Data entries
_ _ _ _

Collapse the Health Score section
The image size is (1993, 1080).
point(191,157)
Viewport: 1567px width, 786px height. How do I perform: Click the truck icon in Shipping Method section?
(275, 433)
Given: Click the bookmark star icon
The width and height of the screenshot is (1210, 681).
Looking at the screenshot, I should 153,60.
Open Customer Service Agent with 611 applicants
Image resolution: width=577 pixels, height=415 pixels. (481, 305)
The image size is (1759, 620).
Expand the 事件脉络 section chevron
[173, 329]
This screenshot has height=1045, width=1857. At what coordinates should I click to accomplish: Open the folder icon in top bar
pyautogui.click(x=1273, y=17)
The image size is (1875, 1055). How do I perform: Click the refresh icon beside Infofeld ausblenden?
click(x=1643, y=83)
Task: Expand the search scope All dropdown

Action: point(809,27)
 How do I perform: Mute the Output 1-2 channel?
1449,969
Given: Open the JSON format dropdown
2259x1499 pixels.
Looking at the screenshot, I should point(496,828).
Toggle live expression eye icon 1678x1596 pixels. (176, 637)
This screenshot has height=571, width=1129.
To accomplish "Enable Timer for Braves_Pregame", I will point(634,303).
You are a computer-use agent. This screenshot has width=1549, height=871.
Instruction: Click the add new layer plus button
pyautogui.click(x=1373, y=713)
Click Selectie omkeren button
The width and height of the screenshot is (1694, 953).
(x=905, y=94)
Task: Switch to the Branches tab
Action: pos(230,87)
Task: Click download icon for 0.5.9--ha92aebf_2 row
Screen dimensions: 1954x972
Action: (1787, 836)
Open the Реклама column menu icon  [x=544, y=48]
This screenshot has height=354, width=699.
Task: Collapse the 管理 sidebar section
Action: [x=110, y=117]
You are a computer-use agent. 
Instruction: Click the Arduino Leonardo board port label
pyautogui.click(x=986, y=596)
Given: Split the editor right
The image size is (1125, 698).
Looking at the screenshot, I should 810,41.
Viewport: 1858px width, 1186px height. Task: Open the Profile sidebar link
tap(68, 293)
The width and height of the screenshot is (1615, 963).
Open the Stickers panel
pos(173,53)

_ _ _ _

- Action item:
Say each line again exactly as it appears above.

- Response to the task:
Collapse the Health Score section
The image size is (1993, 1080).
point(191,157)
Viewport: 1567px width, 786px height. How do I perform: Click the truck icon in Shipping Method section?
(275, 433)
Given: Click the bookmark star icon
The width and height of the screenshot is (1210, 681).
Looking at the screenshot, I should 153,60.
Open Customer Service Agent with 611 applicants
Image resolution: width=577 pixels, height=415 pixels. (481, 305)
The image size is (1759, 620).
Expand the 事件脉络 section chevron
[173, 329]
This screenshot has height=1045, width=1857. At what coordinates should I click to accomplish: Open the folder icon in top bar
pyautogui.click(x=1273, y=17)
The image size is (1875, 1055). How do I perform: Click the refresh icon beside Infofeld ausblenden?
click(x=1643, y=83)
Task: Expand the search scope All dropdown

Action: point(809,27)
 How do I perform: Mute the Output 1-2 channel?
1449,969
Given: Open the JSON format dropdown
2259x1499 pixels.
Looking at the screenshot, I should point(496,828).
Toggle live expression eye icon 1678x1596 pixels. (176, 637)
This screenshot has height=571, width=1129.
To accomplish "Enable Timer for Braves_Pregame", I will point(634,303).
You are a computer-use agent. This screenshot has width=1549, height=871.
Instruction: Click the add new layer plus button
pyautogui.click(x=1373, y=713)
Click Selectie omkeren button
The width and height of the screenshot is (1694, 953).
(x=905, y=94)
Task: Switch to the Branches tab
Action: pos(230,87)
Task: Click download icon for 0.5.9--ha92aebf_2 row
Screen dimensions: 1954x972
Action: (1787, 836)
Open the Реклама column menu icon  [x=544, y=48]
This screenshot has height=354, width=699.
Task: Collapse the 管理 sidebar section
Action: [x=110, y=117]
You are a computer-use agent. 
Instruction: Click the Arduino Leonardo board port label
pyautogui.click(x=986, y=596)
Given: Split the editor right
The image size is (1125, 698).
Looking at the screenshot, I should 810,41.
Viewport: 1858px width, 1186px height. Task: Open the Profile sidebar link
tap(68, 293)
The width and height of the screenshot is (1615, 963).
Open the Stickers panel
pos(173,53)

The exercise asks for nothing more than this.